WHAT TO WORK ON: Please reproduce, exactly and in full, the lines running from the one that contains "July 4, 2014 at 3:09 PM (264, 1659)" to the end of the entries.
-- PROVIDED DATA follows --
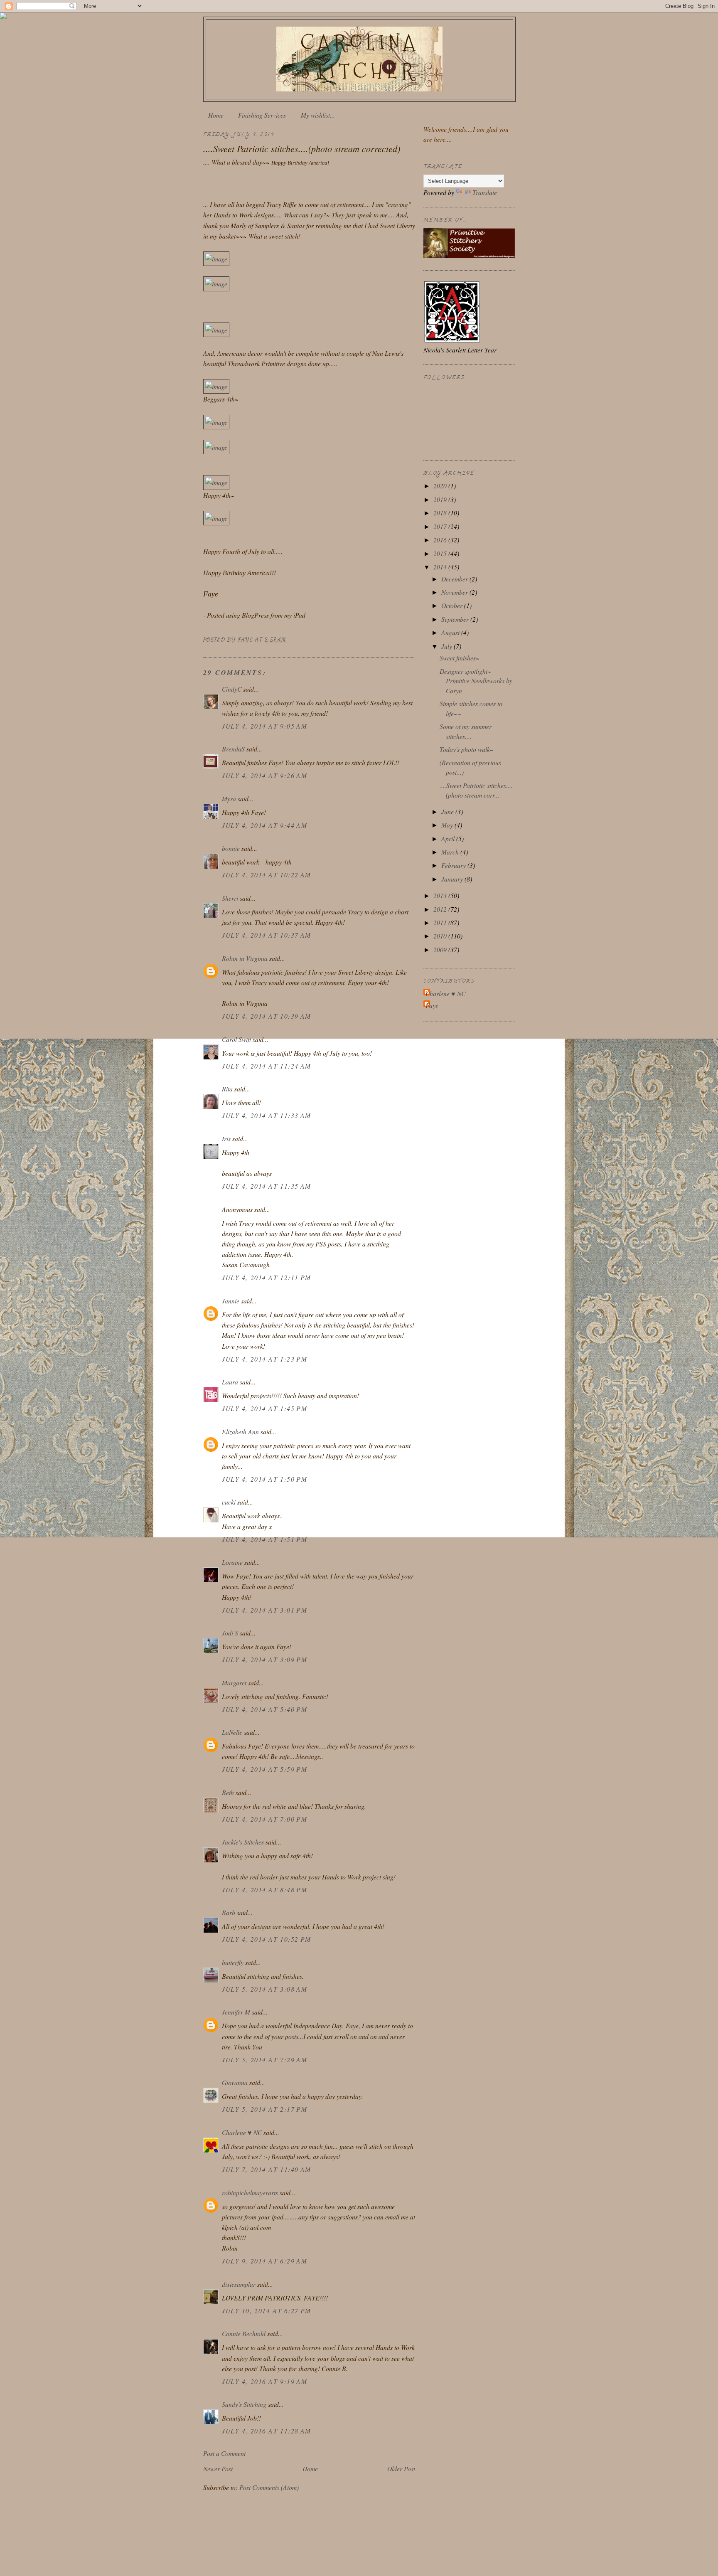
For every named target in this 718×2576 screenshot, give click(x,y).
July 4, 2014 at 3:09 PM (264, 1659)
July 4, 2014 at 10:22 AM (266, 874)
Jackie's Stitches (243, 1841)
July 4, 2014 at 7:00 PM (264, 1819)
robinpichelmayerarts (250, 2192)
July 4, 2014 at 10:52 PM (266, 1939)
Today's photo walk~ (467, 749)
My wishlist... (318, 115)
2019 (440, 499)
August (451, 632)
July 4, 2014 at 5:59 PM (264, 1769)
-- PROVIDED DATA concluded --
OUTPUT OF THE EXERCISE:
July 4, 2014 at 3:09 PM (264, 1659)
July 4, 2014 at 10:22 AM (266, 874)
Jackie's Stitches (243, 1841)
July 4, 2014 at 7:00 PM (264, 1819)
robinpichelmayerarts (250, 2192)
July 4, 2014 at 10:52 PM (266, 1939)
Today's photo walk~ (467, 749)
My wishlist... (318, 115)
2019 (440, 499)
August (451, 632)
July 4, 2014 at 5:59 PM (264, 1769)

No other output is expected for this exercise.